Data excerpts
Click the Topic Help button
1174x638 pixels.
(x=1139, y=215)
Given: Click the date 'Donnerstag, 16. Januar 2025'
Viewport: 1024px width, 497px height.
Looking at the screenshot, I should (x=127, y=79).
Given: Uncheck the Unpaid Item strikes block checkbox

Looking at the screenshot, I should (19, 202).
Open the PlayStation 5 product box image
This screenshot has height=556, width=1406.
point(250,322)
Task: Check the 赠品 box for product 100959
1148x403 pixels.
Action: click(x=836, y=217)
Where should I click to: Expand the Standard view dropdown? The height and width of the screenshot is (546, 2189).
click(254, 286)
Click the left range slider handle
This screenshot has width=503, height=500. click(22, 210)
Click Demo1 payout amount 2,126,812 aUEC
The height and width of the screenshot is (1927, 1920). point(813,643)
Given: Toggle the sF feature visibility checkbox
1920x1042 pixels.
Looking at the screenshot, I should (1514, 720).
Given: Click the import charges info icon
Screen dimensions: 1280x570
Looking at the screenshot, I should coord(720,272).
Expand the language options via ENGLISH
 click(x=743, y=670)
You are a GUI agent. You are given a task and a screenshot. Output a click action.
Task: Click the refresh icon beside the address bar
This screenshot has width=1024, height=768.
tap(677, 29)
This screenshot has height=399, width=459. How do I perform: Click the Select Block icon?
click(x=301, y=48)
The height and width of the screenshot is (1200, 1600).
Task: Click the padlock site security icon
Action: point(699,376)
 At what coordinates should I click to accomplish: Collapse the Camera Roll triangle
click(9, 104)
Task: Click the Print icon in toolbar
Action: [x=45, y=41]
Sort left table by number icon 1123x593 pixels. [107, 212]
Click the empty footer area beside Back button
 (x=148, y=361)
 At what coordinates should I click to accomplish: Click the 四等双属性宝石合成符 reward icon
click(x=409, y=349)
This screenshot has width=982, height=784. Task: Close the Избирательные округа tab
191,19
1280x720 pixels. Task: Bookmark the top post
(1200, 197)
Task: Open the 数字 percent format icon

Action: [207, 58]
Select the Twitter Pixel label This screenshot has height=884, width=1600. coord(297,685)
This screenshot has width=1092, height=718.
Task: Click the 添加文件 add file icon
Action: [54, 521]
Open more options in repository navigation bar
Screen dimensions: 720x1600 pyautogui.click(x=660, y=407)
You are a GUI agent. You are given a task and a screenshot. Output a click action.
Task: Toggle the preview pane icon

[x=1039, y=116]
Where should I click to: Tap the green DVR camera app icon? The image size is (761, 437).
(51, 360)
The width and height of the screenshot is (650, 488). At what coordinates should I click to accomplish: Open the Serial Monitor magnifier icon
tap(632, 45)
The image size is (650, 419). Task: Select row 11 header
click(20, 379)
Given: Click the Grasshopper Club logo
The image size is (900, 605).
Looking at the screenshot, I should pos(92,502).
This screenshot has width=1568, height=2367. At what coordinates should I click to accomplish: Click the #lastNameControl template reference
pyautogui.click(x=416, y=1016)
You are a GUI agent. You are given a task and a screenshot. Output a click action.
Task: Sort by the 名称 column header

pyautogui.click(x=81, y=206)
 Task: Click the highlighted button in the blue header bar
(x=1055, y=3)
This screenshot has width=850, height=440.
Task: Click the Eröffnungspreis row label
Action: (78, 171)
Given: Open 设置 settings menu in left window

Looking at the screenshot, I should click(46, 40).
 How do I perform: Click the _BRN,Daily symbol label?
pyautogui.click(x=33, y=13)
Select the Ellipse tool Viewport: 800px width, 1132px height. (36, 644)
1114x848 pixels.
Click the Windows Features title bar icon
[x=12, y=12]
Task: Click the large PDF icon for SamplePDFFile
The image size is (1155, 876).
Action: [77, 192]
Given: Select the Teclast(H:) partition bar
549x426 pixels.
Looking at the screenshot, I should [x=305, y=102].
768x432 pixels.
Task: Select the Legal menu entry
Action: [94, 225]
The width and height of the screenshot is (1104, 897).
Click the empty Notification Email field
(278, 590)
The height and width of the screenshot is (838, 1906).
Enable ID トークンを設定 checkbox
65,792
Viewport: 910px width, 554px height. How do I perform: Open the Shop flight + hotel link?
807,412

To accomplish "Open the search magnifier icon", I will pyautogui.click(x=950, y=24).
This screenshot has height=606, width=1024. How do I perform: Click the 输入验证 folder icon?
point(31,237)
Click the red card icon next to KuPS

Assigned task
The records above must be repeated exactly, every one of them.

Answer to the exercise
Click the Topic Help button
1174x638 pixels.
(x=1139, y=215)
Given: Click the date 'Donnerstag, 16. Januar 2025'
Viewport: 1024px width, 497px height.
Looking at the screenshot, I should (x=127, y=79).
Given: Uncheck the Unpaid Item strikes block checkbox

Looking at the screenshot, I should (19, 202).
Open the PlayStation 5 product box image
This screenshot has height=556, width=1406.
point(250,322)
Task: Check the 赠品 box for product 100959
1148x403 pixels.
Action: click(x=836, y=217)
Where should I click to: Expand the Standard view dropdown? The height and width of the screenshot is (546, 2189).
click(254, 286)
Click the left range slider handle
This screenshot has width=503, height=500. click(22, 210)
Click Demo1 payout amount 2,126,812 aUEC
The height and width of the screenshot is (1927, 1920). point(813,643)
Given: Toggle the sF feature visibility checkbox
1920x1042 pixels.
Looking at the screenshot, I should (1514, 720).
Given: Click the import charges info icon
Screen dimensions: 1280x570
Looking at the screenshot, I should coord(720,272).
Expand the language options via ENGLISH
 click(x=743, y=670)
You are a GUI agent. You are given a task and a screenshot. Output a click action.
Task: Click the refresh icon beside the address bar
This screenshot has width=1024, height=768.
tap(677, 29)
This screenshot has height=399, width=459. How do I perform: Click the Select Block icon?
click(x=301, y=48)
The height and width of the screenshot is (1200, 1600).
Task: Click the padlock site security icon
Action: point(699,376)
 At what coordinates should I click to accomplish: Collapse the Camera Roll triangle
click(9, 104)
Task: Click the Print icon in toolbar
Action: [x=45, y=41]
Sort left table by number icon 1123x593 pixels. [107, 212]
Click the empty footer area beside Back button
 (x=148, y=361)
 At what coordinates should I click to accomplish: Click the 四等双属性宝石合成符 reward icon
click(x=409, y=349)
This screenshot has width=982, height=784. Task: Close the Избирательные округа tab
191,19
1280x720 pixels. Task: Bookmark the top post
(1200, 197)
Task: Open the 数字 percent format icon

Action: [207, 58]
Select the Twitter Pixel label This screenshot has height=884, width=1600. coord(297,685)
This screenshot has width=1092, height=718.
Task: Click the 添加文件 add file icon
Action: [54, 521]
Open more options in repository navigation bar
Screen dimensions: 720x1600 pyautogui.click(x=660, y=407)
You are a GUI agent. You are given a task and a screenshot. Output a click action.
Task: Toggle the preview pane icon

[x=1039, y=116]
Where should I click to: Tap the green DVR camera app icon? The image size is (761, 437).
(51, 360)
The width and height of the screenshot is (650, 488). At what coordinates should I click to accomplish: Open the Serial Monitor magnifier icon
tap(632, 45)
The image size is (650, 419). Task: Select row 11 header
click(20, 379)
Given: Click the Grasshopper Club logo
The image size is (900, 605).
Looking at the screenshot, I should pos(92,502).
This screenshot has width=1568, height=2367. At what coordinates should I click to accomplish: Click the #lastNameControl template reference
pyautogui.click(x=416, y=1016)
You are a GUI agent. You are given a task and a screenshot. Output a click action.
Task: Sort by the 名称 column header

pyautogui.click(x=81, y=206)
 Task: Click the highlighted button in the blue header bar
(x=1055, y=3)
This screenshot has width=850, height=440.
Task: Click the Eröffnungspreis row label
Action: (78, 171)
Given: Open 设置 settings menu in left window

Looking at the screenshot, I should click(46, 40).
 How do I perform: Click the _BRN,Daily symbol label?
pyautogui.click(x=33, y=13)
Select the Ellipse tool Viewport: 800px width, 1132px height. (36, 644)
1114x848 pixels.
Click the Windows Features title bar icon
[x=12, y=12]
Task: Click the large PDF icon for SamplePDFFile
The image size is (1155, 876).
Action: [77, 192]
Given: Select the Teclast(H:) partition bar
549x426 pixels.
Looking at the screenshot, I should [x=305, y=102].
768x432 pixels.
Task: Select the Legal menu entry
Action: [94, 225]
The width and height of the screenshot is (1104, 897).
Click the empty Notification Email field
(278, 590)
The height and width of the screenshot is (838, 1906).
Enable ID トークンを設定 checkbox
65,792
Viewport: 910px width, 554px height. How do I perform: Open the Shop flight + hotel link?
807,412

To accomplish "Open the search magnifier icon", I will pyautogui.click(x=950, y=24).
This screenshot has height=606, width=1024. How do I perform: Click the 输入验证 folder icon?
point(31,237)
Click the red card icon next to KuPS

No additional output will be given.